▶ **TAREFAS PROPOSTAS**:
1. Traduza para o inglês a seguinte frase do texto sobre o metano na pecuária: "Ele é emitido pelo animal, fica na atmosfera entre 10 a 12 anos e depois se quebra em água e gás carbônico."
2. Prossiga com o texto sobre o metano na pecuária a partir da última frase apresentada.

Setor da pecuária não deve analisar apenas a emissão de metano, mas sim um balanço total do impacto da atividade

O governo brasileiro se apressou e acabou assinando, sem consultar o setor, o acordo do metano na COP26, que se compromete a cortar em 30% as emissões de metano até 2030. Esse acordo passou por cima do setor e, na minha opinião, foi um erro. O que acontece é que o Brasil tem os maiores rebanhos de pecuária do mundo, por isso, ele entra no centro dessa discussão como um pivô, como uma peça chave da solução do problema. Entretanto, o que se acordou, foi em torno de emissões de metano. E todo mundo que estudou química básica sabe que Lavoisier ensinou que nada se cria, tudo se transforma. O gás metano tem um ciclo. Ele é emitido pelo animal, fica na atmosfera entre 10 a 12 anos e depois se quebra em água e gás carbônico. Este, de maneira grosseira, serve de alimento para as plantas; dá a base para que ela possa efetuar o seu crescimento. Portanto, o gás carbônico é parte fundamental na construção de pastagens bem manejadas, que a gente vê crescer muito no Brasil.

▶ **MATERIAL FORNECIDO**:
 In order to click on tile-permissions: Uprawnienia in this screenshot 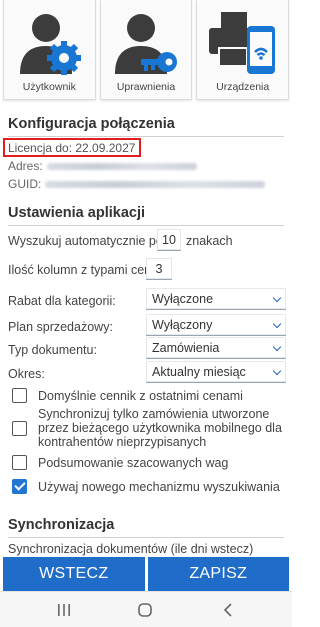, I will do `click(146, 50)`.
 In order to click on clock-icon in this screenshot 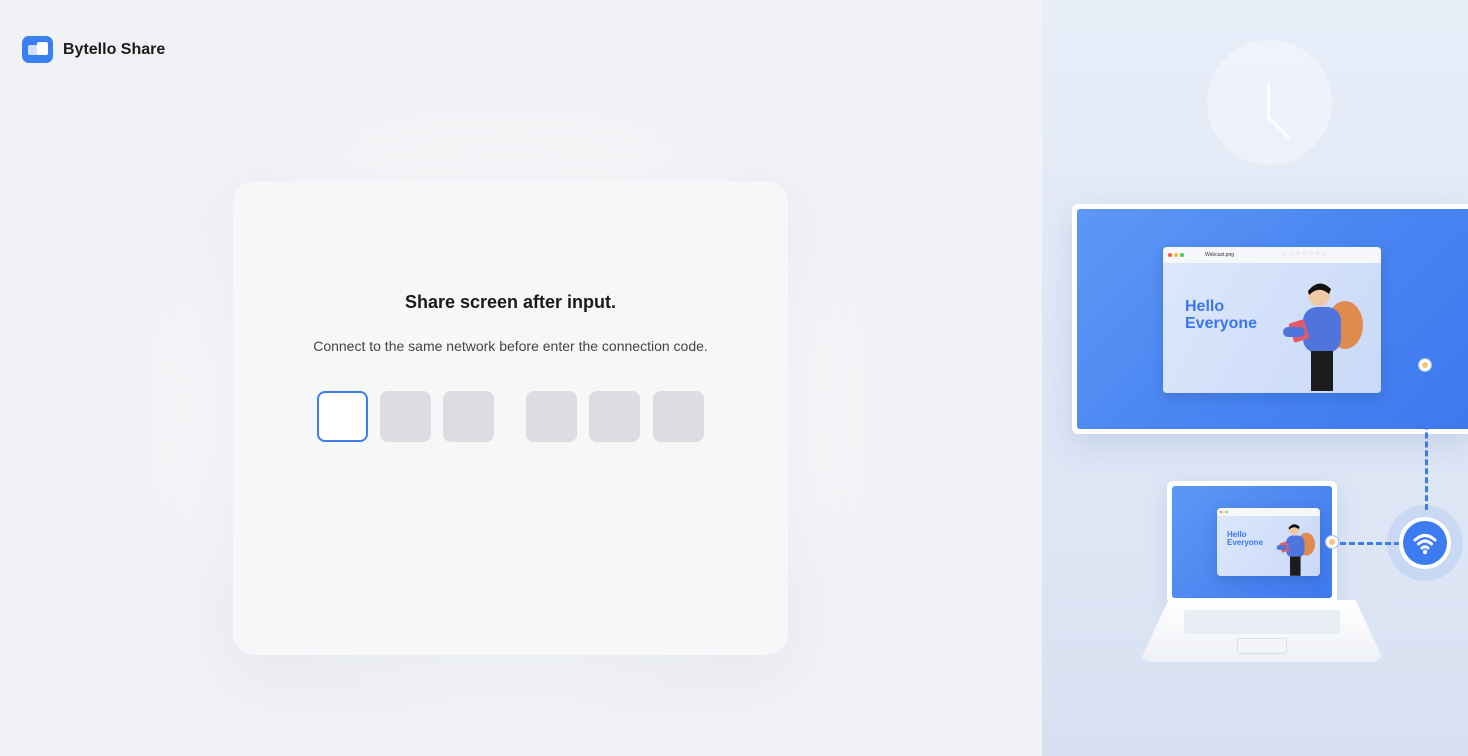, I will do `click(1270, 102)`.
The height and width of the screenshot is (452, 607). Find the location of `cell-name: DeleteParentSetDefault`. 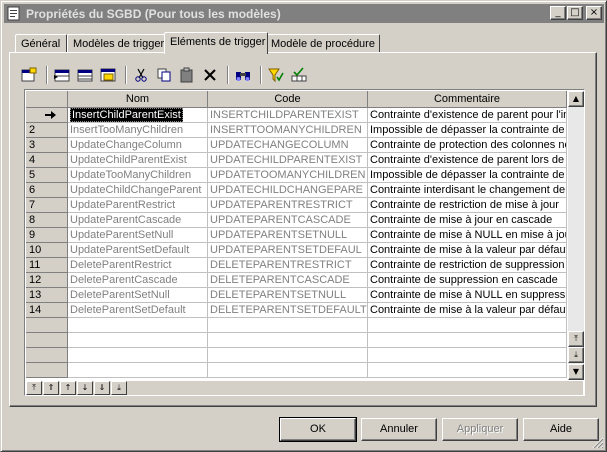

▶ **RESPOSTAS DO EXERCÍCIO**:
1. It is emitted by the animal, stays in the atmosphere for 10 to 12 years, and then breaks down into water and carbon dioxide.

2.
Você pode argumentar várias coisas, dentre elas, falar que 12 anos é muita coisa para o gás ficar na atmosfera. Bom, o CO2 emitido pelos carros fica mais de 100 anos.  Então, 12 anos não é nada em termos de história do planeta Terra, é um período muito curto de tempo para se considerar um ciclo gasoso. E, dentro da pecuária, 10 ou 12 anos não é lá grandes coisas. A evolução da pecuária ocorre, mais ou menos, nesse intervalo de tempo mesmo.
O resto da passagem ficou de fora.